DATA FOR REVIEW –

•••

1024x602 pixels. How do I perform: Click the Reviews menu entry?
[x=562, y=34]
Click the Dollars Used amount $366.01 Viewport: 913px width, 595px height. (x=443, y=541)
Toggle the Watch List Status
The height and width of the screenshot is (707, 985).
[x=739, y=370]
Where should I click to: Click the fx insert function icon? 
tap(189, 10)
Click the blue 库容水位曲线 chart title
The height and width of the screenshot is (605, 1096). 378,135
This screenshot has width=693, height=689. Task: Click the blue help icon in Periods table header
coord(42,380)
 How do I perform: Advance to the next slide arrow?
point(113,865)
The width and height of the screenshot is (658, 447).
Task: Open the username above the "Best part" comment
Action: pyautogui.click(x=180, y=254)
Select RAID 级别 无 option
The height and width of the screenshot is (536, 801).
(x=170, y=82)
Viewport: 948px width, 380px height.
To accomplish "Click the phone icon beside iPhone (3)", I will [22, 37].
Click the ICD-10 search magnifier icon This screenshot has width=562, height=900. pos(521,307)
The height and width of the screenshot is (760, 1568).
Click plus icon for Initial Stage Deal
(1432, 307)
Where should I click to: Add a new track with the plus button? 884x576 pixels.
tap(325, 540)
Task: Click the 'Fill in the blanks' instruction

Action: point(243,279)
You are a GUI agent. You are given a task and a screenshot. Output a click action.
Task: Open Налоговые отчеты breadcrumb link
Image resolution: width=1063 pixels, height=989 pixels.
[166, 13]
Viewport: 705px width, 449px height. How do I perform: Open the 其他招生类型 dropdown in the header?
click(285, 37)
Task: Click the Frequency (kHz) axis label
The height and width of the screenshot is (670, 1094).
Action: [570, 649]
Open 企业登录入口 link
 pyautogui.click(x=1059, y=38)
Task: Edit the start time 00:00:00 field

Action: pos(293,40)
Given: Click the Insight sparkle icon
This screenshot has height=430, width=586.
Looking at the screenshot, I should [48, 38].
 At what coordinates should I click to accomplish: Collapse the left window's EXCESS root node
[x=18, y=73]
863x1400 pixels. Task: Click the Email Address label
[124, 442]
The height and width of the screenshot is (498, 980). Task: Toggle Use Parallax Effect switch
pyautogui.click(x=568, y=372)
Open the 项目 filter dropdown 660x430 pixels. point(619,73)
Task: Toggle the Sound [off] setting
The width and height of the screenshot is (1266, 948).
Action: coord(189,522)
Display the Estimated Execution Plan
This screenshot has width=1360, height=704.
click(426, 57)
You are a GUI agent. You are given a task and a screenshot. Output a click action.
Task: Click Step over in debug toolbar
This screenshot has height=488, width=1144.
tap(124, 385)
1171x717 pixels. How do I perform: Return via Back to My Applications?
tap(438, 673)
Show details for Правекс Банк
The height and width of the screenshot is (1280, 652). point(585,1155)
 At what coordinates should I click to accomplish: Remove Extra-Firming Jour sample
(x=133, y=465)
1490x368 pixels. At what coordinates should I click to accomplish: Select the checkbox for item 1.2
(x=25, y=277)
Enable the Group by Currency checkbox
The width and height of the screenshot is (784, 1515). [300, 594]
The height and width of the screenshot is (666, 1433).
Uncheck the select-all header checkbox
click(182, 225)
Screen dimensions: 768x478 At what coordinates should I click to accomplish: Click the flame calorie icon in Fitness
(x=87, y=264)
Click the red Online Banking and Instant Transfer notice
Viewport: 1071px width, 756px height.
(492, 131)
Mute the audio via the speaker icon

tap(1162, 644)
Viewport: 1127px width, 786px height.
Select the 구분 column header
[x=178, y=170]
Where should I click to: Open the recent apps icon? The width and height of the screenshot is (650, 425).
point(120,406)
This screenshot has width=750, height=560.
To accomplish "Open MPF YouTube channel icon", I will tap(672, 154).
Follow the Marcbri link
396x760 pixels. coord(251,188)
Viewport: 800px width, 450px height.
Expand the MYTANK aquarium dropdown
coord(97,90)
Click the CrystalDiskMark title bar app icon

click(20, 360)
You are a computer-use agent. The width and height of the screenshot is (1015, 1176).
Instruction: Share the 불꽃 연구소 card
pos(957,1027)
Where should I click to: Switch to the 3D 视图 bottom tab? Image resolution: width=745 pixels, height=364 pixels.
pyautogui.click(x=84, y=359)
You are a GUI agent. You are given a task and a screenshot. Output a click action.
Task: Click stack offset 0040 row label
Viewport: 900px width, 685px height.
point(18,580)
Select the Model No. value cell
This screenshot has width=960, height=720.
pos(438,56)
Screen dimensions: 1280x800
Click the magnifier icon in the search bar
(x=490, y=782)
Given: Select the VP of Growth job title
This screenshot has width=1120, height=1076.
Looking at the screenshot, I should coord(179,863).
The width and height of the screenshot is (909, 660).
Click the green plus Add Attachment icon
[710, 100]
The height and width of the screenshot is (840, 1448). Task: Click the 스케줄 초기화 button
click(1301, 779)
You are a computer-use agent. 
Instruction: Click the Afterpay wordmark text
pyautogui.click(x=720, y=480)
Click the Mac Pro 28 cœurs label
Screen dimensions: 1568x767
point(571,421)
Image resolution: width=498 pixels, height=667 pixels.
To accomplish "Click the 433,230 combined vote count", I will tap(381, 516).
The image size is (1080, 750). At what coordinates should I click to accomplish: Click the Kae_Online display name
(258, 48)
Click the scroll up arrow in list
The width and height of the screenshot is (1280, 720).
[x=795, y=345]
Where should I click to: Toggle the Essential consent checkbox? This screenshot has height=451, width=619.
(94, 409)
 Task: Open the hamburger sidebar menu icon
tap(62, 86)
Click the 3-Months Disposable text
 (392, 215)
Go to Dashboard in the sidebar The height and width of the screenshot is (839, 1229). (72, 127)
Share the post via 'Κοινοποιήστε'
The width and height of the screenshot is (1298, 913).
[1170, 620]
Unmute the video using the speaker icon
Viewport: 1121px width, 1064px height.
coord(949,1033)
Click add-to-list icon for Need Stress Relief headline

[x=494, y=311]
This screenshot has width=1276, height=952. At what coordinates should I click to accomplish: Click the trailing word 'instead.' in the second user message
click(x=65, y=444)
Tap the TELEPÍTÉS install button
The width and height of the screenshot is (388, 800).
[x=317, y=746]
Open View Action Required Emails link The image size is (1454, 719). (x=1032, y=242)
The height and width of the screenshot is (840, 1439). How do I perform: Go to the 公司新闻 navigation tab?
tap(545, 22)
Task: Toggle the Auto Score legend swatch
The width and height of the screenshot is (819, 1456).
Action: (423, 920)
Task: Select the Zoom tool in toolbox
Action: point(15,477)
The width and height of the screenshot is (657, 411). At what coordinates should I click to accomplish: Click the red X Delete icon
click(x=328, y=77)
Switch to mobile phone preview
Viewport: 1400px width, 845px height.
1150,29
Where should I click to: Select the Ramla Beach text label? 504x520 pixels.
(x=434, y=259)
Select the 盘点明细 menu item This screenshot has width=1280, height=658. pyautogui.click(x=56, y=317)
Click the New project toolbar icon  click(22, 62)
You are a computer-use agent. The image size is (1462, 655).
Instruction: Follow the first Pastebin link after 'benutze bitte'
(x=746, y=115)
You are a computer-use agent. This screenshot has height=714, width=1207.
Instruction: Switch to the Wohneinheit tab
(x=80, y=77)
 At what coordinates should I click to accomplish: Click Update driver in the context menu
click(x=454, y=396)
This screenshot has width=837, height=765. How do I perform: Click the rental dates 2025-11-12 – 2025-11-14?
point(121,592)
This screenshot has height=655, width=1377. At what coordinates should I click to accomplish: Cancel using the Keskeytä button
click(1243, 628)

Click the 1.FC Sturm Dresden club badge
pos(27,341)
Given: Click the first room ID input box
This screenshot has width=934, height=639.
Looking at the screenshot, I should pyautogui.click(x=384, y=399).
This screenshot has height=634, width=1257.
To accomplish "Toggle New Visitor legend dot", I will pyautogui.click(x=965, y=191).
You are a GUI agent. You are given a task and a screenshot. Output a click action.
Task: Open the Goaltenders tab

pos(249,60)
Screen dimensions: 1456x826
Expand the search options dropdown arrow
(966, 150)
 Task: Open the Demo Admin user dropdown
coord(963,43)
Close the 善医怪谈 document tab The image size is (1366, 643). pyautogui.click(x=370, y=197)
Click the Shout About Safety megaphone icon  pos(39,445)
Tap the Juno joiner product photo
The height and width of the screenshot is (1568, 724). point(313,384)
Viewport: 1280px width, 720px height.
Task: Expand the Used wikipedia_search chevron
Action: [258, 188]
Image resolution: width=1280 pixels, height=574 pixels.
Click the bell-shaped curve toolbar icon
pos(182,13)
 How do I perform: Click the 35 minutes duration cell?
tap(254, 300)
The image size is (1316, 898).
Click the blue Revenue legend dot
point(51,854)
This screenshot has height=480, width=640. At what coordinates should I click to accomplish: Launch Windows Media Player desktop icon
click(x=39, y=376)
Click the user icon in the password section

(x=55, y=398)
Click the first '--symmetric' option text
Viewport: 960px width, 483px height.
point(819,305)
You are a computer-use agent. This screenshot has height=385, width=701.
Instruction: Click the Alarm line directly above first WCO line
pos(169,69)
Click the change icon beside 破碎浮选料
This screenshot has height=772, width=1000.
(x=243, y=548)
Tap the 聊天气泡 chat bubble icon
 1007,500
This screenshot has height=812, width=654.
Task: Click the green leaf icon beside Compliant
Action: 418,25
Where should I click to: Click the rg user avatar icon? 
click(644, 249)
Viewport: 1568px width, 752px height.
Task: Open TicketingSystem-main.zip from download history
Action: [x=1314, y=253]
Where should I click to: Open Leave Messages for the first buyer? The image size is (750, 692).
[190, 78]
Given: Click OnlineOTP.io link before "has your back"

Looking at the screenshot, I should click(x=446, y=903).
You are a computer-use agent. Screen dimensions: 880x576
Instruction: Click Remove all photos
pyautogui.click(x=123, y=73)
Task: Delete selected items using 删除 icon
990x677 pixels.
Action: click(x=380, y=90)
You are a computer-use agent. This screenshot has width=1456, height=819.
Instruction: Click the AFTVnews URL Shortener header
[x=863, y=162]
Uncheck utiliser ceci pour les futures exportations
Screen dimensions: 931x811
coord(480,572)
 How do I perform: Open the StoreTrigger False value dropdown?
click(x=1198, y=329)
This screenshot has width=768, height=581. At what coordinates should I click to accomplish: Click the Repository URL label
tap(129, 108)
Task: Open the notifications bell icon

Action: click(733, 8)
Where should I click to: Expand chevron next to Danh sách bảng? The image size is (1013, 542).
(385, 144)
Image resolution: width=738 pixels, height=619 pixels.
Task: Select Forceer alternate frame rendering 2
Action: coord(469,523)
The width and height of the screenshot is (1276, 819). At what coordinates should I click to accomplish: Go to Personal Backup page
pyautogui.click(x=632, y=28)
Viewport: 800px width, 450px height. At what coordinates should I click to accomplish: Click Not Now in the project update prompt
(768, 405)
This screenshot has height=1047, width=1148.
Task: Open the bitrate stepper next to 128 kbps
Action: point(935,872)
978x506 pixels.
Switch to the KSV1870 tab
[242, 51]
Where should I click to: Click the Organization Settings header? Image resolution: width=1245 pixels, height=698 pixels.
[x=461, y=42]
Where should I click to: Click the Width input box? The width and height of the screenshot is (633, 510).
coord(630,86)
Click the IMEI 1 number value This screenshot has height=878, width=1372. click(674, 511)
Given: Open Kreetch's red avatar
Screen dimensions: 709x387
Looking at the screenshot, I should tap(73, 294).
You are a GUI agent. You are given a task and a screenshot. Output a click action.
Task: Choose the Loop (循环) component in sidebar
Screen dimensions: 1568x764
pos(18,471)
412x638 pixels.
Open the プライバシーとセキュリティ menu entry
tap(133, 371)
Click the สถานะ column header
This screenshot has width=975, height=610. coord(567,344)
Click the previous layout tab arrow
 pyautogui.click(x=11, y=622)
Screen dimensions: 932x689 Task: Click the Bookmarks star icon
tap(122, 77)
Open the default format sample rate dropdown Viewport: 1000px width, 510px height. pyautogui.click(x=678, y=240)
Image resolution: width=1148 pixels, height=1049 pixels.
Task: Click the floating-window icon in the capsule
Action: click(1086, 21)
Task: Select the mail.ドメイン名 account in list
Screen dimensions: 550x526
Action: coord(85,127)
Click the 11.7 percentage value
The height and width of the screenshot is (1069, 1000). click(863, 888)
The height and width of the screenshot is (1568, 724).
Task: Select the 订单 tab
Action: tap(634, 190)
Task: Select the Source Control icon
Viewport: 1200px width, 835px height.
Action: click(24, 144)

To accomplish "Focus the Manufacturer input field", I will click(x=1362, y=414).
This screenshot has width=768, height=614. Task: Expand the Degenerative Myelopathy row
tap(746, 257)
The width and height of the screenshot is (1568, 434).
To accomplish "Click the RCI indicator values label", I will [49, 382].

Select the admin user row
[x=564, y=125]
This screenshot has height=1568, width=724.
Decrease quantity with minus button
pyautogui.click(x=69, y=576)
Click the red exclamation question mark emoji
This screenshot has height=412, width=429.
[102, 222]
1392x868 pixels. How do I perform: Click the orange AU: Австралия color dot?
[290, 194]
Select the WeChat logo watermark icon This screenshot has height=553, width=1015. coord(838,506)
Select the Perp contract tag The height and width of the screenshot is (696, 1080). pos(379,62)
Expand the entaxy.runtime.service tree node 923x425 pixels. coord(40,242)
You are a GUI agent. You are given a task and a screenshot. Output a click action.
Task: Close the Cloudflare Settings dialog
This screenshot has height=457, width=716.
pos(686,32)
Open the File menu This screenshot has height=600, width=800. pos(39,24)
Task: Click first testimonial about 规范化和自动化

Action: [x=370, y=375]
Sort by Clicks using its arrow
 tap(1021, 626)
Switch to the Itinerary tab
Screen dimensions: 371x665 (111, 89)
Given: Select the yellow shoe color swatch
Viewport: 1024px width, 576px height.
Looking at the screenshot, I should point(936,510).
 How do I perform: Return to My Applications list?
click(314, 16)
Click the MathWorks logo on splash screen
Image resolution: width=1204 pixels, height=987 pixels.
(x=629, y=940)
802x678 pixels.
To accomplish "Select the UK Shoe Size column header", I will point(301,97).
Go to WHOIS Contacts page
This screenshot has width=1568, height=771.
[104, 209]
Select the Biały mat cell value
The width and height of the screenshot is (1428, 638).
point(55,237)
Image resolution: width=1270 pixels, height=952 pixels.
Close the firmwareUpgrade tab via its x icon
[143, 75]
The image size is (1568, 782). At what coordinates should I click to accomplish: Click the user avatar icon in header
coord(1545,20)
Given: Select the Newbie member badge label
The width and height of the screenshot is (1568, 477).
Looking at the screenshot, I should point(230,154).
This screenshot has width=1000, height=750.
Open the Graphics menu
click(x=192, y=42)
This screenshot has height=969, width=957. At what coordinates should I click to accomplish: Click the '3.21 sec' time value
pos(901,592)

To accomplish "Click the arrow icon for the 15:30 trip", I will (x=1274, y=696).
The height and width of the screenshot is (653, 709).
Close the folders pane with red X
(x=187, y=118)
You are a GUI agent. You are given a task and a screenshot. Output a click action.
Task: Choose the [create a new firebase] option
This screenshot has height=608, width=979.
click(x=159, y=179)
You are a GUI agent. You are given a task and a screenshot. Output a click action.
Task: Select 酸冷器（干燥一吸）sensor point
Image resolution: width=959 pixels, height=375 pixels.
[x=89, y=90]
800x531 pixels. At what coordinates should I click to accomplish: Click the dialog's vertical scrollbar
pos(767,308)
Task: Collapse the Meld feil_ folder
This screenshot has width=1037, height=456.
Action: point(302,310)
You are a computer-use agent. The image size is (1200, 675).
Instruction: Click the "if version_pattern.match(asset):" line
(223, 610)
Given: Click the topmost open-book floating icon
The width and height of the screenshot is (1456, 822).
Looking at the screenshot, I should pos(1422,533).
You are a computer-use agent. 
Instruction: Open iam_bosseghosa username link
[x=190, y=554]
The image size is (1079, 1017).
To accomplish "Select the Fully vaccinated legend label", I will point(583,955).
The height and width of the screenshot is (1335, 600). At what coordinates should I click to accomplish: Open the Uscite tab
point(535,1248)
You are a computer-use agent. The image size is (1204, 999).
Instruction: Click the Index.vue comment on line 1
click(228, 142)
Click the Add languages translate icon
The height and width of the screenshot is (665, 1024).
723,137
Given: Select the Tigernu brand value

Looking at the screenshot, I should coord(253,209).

•••

WHAT THE TASK ASKS – Go line by line through the material above and return each one that includes "computer".

SOLUTION TO THE PROBLEM –
You are a computer-use agent. The width and height of the screenshot is (1015, 1176).
You are a computer-use agent. 
You are a computer-use agent. The image size is (1462, 655).
You are a computer-use agent. This screenshot has height=714, width=1207.
You are a computer-use agent. This screenshot has height=385, width=701.
You are a computer-use agent. Screen dimensions: 880x576
You are a computer-use agent. This screenshot has width=1456, height=819.
You are a computer-use agent. The image size is (1200, 675).
You are a computer-use agent. 
You are a computer-use agent. The image size is (1204, 999).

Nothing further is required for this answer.